:: TASK PROMPT ::
Exactly as they appear, copy the lines from the one holding "You are a computer-use" through the end of the records, leaving pictures out.

:: RECORDS SHOWN ::
----
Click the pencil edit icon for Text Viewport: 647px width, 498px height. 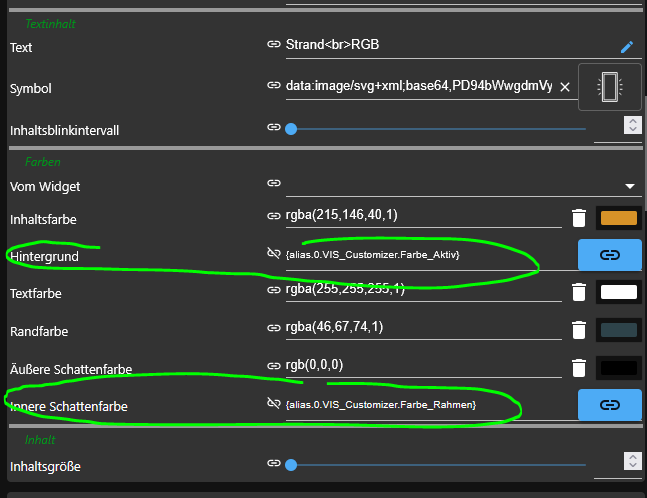tap(627, 46)
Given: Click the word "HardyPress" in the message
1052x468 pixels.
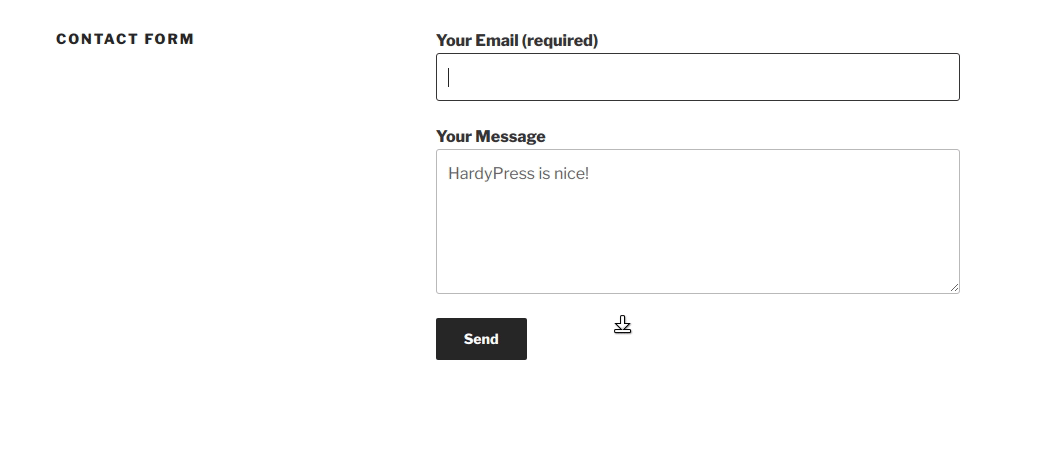Looking at the screenshot, I should point(490,174).
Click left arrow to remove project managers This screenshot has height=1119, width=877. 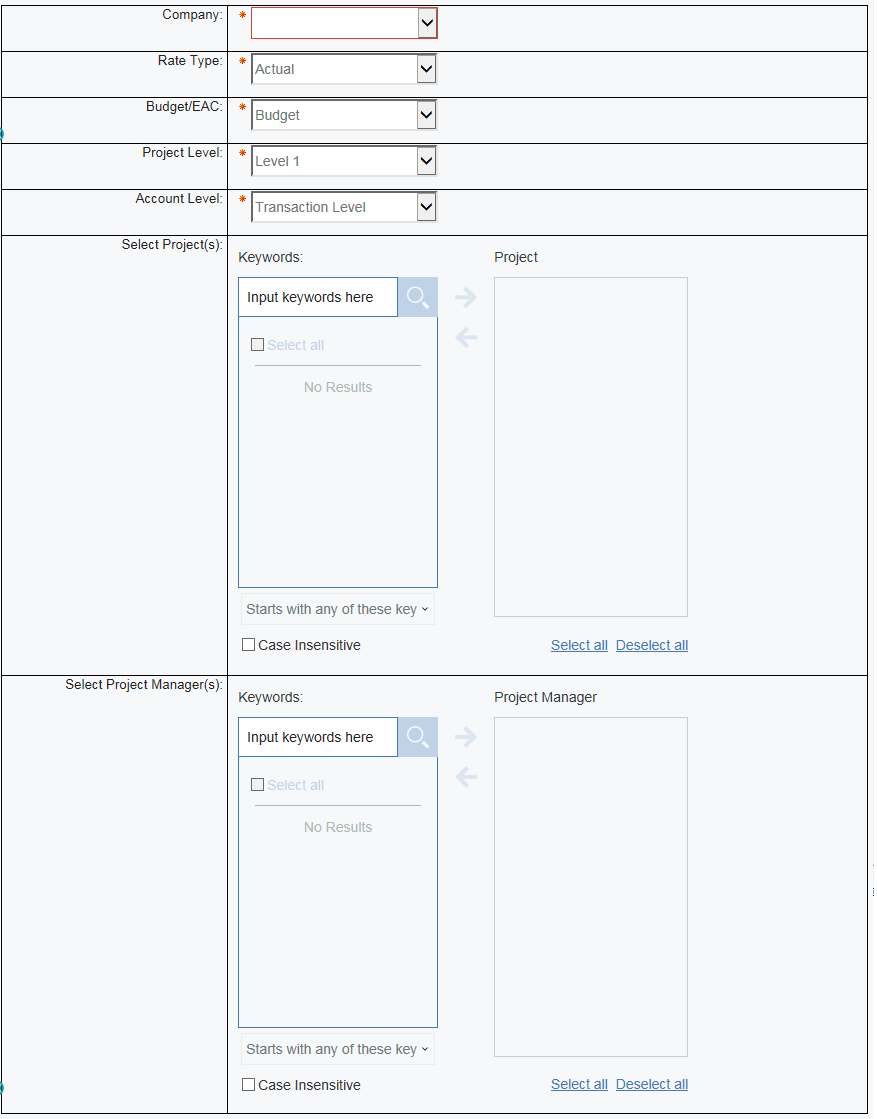(x=466, y=777)

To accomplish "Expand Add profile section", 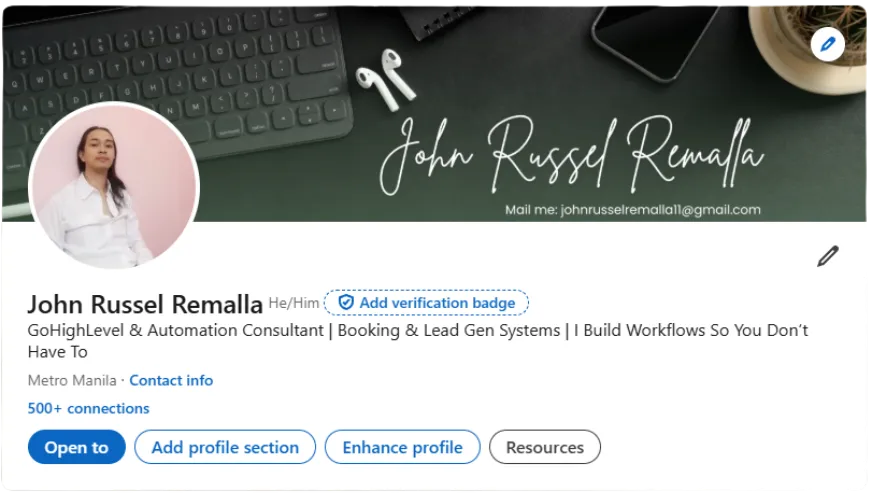I will (225, 447).
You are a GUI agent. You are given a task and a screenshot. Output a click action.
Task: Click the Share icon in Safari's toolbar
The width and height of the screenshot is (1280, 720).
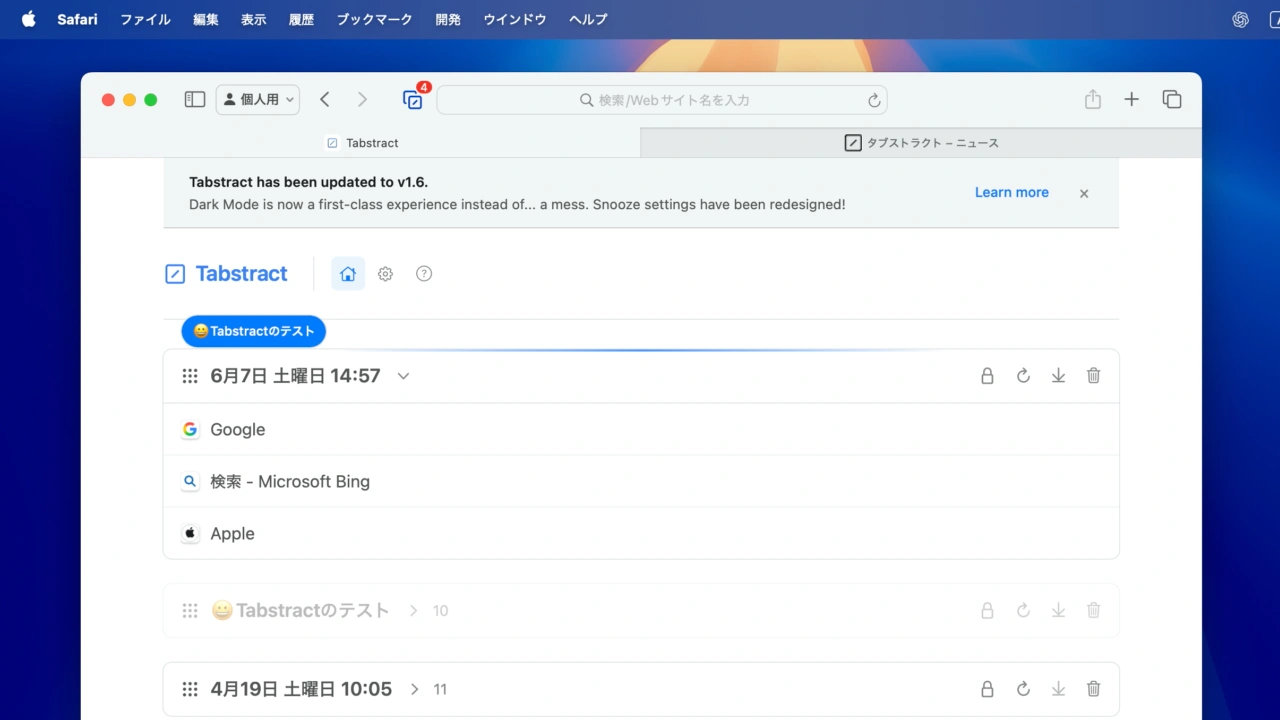[x=1092, y=99]
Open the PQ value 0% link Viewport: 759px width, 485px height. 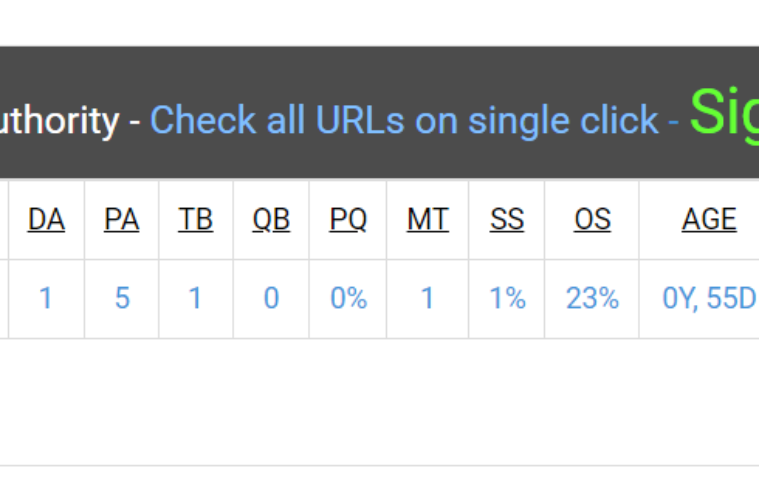click(349, 298)
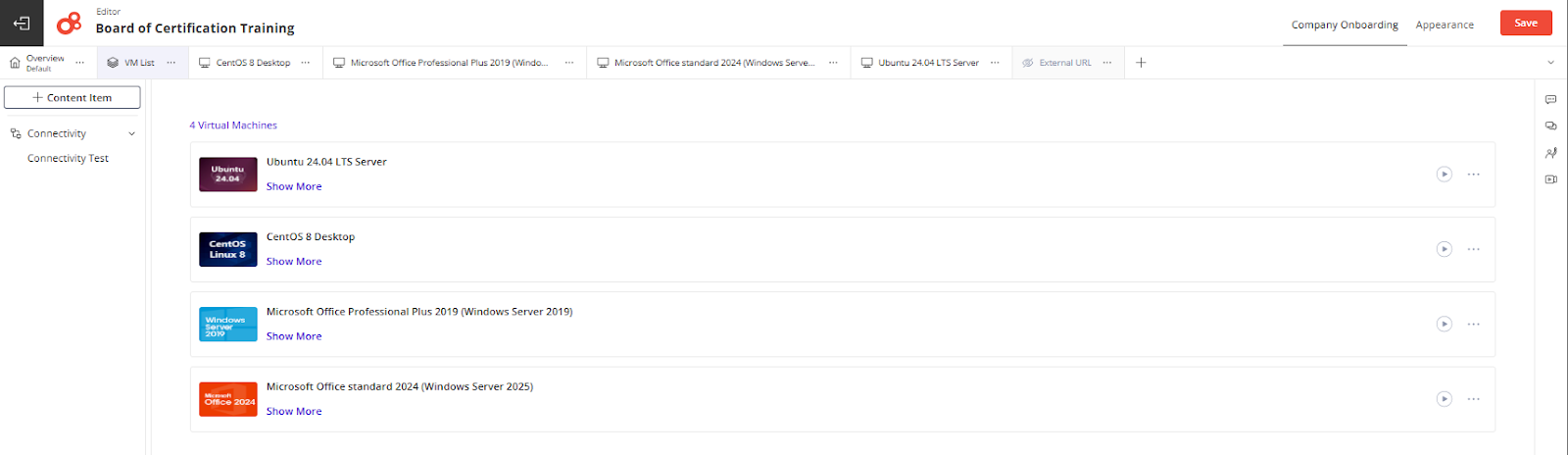Open the video recording icon in right sidebar
This screenshot has width=1568, height=455.
tap(1550, 179)
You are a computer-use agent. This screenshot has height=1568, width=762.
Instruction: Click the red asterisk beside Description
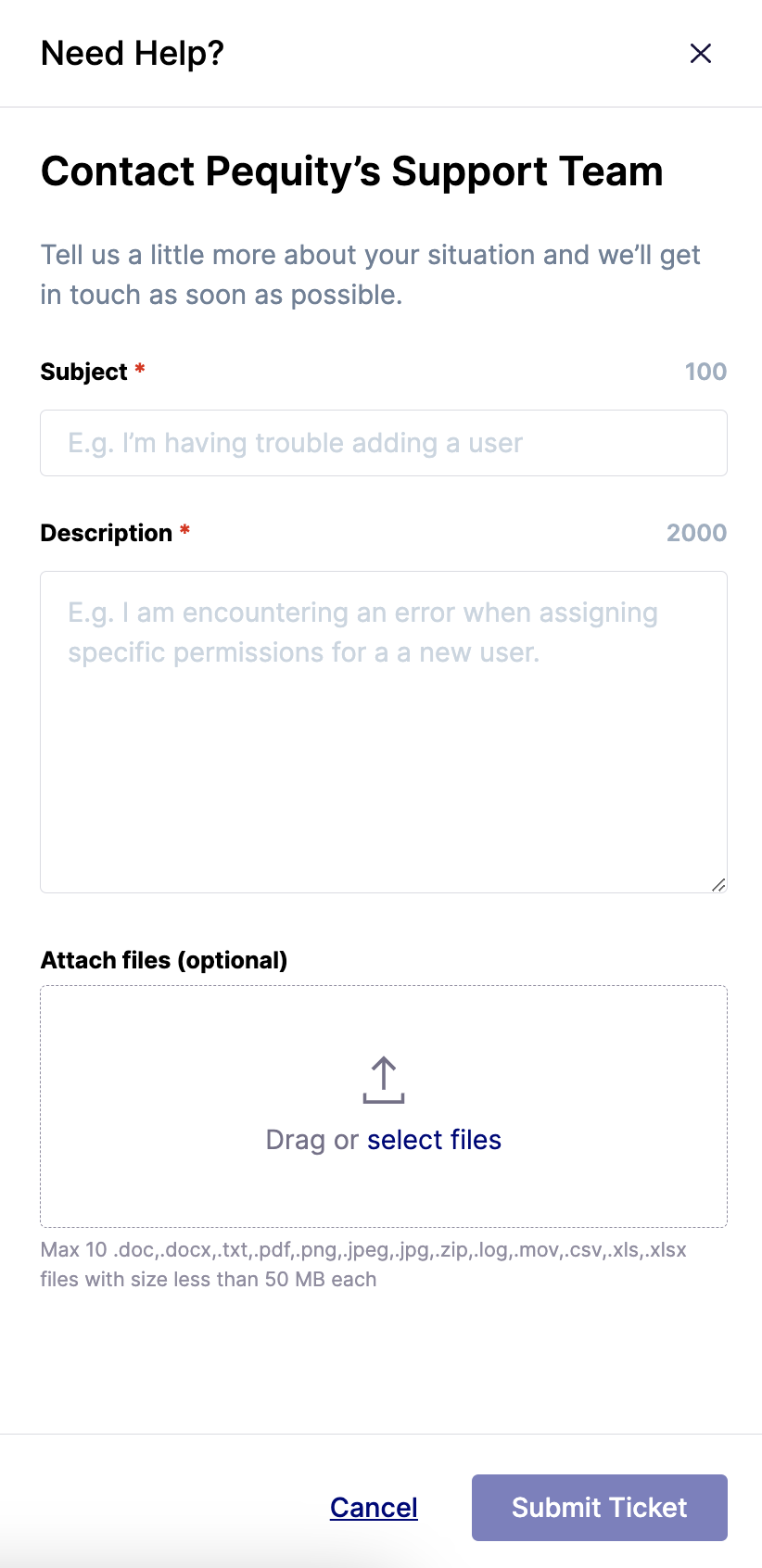(184, 530)
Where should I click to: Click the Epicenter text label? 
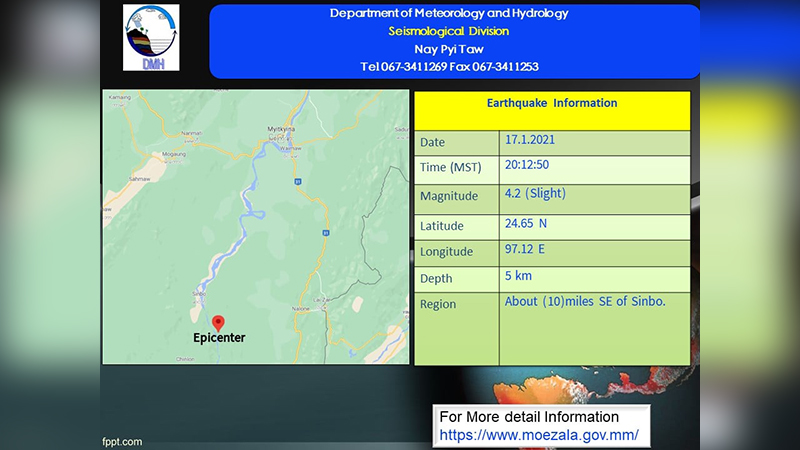[219, 338]
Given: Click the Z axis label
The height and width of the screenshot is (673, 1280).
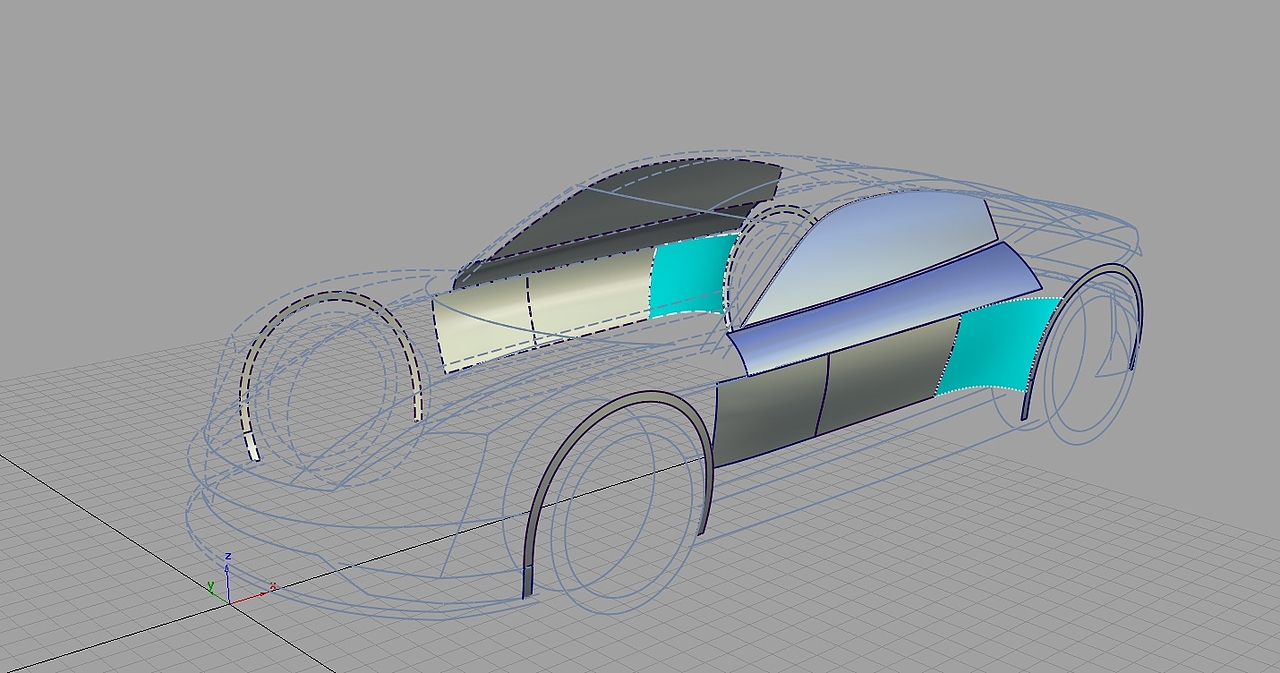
----
:: SOLUTION ::
You are a computer-use agent. This screenshot has height=1568, width=762.
Instruction: Click the red asterisk beside Description
(184, 530)
Where should I click to: Click the Epicenter text label? 
[219, 338]
Given: Click the Z axis label
The height and width of the screenshot is (673, 1280).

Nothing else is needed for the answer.